# Excerpted records
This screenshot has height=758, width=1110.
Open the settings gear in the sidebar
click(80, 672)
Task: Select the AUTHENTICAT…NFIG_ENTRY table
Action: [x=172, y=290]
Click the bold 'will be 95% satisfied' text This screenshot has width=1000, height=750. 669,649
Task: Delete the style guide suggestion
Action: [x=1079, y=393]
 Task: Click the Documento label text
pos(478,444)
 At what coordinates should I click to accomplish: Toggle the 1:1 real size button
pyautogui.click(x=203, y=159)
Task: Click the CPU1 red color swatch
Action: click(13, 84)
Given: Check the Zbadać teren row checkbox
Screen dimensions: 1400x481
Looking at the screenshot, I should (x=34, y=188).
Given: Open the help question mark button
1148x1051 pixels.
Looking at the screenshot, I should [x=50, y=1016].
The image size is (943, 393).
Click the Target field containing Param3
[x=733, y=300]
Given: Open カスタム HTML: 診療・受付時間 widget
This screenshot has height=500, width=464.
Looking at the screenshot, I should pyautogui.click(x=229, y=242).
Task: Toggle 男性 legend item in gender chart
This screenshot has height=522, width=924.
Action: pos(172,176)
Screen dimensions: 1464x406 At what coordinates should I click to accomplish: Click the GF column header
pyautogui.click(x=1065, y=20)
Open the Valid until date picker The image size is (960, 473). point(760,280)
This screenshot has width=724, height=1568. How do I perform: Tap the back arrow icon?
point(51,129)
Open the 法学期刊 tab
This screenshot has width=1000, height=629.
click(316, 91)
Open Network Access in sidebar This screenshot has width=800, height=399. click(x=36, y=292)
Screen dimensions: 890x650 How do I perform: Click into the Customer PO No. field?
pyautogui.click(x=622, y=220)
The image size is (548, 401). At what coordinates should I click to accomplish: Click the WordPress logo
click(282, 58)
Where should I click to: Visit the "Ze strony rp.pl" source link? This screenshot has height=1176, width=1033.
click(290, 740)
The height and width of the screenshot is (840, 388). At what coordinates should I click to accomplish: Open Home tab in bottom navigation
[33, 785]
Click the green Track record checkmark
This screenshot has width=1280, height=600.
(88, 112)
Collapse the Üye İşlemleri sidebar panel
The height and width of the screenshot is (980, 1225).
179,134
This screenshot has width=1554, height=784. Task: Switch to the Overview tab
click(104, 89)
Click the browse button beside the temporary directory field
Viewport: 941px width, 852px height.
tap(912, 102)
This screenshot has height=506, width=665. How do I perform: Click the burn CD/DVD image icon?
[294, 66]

# Your goal
Quote only the lines from the line containing "The image size is (548, 401)." through the end of the listing, please, keeping both the first and the last line.

# Exercise output
The image size is (548, 401). At what coordinates should I click to accomplish: Click the WordPress logo
click(282, 58)
Where should I click to: Visit the "Ze strony rp.pl" source link? This screenshot has height=1176, width=1033.
click(290, 740)
The height and width of the screenshot is (840, 388). At what coordinates should I click to accomplish: Open Home tab in bottom navigation
[33, 785]
Click the green Track record checkmark
This screenshot has width=1280, height=600.
(88, 112)
Collapse the Üye İşlemleri sidebar panel
The height and width of the screenshot is (980, 1225).
179,134
This screenshot has width=1554, height=784. Task: Switch to the Overview tab
click(104, 89)
Click the browse button beside the temporary directory field
Viewport: 941px width, 852px height.
tap(912, 102)
This screenshot has height=506, width=665. How do I perform: Click the burn CD/DVD image icon?
[294, 66]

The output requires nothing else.